Where the material below has a line containing "Click product link LDCMS-4-16-AS-HP", start repeating exactly, and keep going through the line containing "Task: Click green checkmark", with no other lines.
START PROVIDED RECORDS
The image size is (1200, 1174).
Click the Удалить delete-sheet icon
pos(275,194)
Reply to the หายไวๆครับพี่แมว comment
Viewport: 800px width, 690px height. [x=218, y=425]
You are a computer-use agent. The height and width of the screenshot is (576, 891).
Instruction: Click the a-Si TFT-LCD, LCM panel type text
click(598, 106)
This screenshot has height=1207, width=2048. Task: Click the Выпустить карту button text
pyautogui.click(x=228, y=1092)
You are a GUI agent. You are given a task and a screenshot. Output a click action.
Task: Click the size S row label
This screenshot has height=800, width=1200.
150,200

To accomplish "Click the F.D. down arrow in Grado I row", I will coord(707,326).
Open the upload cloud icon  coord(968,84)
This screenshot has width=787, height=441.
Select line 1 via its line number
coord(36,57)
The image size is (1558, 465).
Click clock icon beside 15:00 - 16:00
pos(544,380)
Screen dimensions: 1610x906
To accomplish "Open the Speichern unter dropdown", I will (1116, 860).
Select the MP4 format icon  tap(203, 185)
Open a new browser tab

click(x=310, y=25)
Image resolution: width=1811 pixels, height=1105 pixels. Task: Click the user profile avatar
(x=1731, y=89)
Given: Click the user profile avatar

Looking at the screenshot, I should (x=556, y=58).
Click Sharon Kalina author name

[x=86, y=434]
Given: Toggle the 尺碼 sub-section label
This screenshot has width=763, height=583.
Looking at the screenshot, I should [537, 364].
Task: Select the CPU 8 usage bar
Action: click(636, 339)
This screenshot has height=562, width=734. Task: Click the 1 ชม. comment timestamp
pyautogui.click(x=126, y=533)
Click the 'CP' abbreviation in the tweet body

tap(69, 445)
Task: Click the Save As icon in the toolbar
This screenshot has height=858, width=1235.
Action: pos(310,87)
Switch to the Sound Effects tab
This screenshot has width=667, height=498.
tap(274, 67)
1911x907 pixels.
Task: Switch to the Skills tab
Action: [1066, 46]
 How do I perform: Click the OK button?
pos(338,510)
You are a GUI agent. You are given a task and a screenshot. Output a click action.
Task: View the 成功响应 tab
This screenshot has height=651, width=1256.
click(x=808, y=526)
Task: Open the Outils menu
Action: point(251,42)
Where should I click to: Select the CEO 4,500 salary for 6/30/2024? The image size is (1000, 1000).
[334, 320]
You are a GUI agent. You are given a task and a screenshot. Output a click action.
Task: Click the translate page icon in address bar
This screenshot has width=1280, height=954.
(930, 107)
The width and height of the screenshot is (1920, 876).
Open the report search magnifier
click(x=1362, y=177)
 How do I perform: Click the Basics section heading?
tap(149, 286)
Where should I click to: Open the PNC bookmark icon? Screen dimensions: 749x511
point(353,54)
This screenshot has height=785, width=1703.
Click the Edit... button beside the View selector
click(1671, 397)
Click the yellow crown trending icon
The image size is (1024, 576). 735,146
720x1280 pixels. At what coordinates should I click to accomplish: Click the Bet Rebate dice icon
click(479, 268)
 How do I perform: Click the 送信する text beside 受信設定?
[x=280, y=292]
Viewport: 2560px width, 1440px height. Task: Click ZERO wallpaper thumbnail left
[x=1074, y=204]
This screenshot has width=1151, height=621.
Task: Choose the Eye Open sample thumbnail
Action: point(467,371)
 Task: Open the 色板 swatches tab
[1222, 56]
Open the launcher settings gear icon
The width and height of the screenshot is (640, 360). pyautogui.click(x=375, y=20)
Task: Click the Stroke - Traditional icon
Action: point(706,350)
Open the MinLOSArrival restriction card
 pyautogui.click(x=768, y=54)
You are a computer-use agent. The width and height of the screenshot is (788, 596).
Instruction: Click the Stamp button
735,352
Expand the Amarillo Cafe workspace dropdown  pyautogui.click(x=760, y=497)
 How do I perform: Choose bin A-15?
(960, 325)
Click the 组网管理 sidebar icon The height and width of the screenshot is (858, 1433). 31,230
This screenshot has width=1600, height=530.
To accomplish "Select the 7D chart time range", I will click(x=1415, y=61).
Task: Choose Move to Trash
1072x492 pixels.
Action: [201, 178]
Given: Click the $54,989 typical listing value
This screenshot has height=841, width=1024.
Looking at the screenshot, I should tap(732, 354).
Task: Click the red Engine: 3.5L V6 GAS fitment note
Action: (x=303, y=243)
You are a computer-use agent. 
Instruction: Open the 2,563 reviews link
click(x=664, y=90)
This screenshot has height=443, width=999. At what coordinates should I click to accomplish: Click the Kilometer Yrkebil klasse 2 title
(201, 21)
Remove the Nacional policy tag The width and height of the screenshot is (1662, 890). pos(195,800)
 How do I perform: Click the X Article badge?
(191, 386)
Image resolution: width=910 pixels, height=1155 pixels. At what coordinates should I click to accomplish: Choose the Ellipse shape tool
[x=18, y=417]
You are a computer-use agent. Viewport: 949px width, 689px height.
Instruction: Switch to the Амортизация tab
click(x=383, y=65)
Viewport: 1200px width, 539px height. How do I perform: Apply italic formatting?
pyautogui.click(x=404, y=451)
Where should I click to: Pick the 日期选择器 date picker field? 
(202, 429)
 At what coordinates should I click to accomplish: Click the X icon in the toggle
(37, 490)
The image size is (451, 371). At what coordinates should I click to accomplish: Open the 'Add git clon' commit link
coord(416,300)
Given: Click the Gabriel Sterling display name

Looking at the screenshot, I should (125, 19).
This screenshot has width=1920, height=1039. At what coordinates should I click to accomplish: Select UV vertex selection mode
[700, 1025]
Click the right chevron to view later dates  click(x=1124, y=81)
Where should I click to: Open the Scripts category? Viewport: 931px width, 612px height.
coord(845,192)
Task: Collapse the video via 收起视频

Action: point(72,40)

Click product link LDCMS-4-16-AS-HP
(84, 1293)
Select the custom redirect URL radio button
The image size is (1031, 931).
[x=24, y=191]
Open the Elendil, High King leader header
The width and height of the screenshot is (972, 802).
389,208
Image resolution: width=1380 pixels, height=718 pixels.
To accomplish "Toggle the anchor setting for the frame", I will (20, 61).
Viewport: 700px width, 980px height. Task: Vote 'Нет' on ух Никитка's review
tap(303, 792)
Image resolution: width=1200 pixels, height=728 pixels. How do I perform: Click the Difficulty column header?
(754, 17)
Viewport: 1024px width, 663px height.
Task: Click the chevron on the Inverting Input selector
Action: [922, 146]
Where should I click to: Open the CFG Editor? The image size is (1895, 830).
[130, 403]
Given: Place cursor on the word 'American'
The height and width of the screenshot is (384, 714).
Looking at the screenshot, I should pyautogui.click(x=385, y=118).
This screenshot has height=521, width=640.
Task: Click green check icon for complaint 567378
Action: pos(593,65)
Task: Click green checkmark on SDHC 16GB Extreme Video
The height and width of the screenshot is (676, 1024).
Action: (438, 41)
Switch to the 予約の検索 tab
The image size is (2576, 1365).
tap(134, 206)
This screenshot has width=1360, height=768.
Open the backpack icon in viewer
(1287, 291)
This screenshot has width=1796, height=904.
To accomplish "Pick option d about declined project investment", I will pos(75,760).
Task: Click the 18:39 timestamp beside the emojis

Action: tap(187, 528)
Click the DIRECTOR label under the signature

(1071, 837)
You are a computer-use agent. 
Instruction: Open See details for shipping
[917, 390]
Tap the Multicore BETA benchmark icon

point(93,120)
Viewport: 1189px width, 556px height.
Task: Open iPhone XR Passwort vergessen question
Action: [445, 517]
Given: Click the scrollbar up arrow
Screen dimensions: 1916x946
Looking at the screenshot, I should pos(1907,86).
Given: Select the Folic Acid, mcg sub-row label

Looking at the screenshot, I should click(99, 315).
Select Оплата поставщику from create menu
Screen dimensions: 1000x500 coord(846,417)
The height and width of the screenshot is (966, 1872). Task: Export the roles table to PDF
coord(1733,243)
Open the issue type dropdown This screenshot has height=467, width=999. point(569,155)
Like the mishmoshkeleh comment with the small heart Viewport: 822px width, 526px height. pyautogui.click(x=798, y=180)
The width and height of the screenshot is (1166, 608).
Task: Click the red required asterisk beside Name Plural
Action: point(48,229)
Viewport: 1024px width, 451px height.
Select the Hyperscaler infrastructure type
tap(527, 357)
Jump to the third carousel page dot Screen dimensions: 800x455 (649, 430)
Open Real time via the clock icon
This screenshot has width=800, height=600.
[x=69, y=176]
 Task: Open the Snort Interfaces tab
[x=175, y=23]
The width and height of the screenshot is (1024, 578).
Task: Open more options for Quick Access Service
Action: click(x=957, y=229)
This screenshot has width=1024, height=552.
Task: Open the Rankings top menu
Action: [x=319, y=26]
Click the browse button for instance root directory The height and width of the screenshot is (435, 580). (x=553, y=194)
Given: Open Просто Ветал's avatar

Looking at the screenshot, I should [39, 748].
END PROVIDED RECORDS
## TASK RESULT
Click product link LDCMS-4-16-AS-HP
(84, 1293)
Select the custom redirect URL radio button
The image size is (1031, 931).
[x=24, y=191]
Open the Elendil, High King leader header
The width and height of the screenshot is (972, 802).
389,208
Image resolution: width=1380 pixels, height=718 pixels.
To accomplish "Toggle the anchor setting for the frame", I will (20, 61).
Viewport: 700px width, 980px height. Task: Vote 'Нет' on ух Никитка's review
tap(303, 792)
Image resolution: width=1200 pixels, height=728 pixels. How do I perform: Click the Difficulty column header?
(754, 17)
Viewport: 1024px width, 663px height.
Task: Click the chevron on the Inverting Input selector
Action: [922, 146]
Where should I click to: Open the CFG Editor? The image size is (1895, 830).
[130, 403]
Given: Place cursor on the word 'American'
The height and width of the screenshot is (384, 714).
Looking at the screenshot, I should pyautogui.click(x=385, y=118).
This screenshot has height=521, width=640.
Task: Click green check icon for complaint 567378
Action: pos(593,65)
Task: Click green checkmark on SDHC 16GB Extreme Video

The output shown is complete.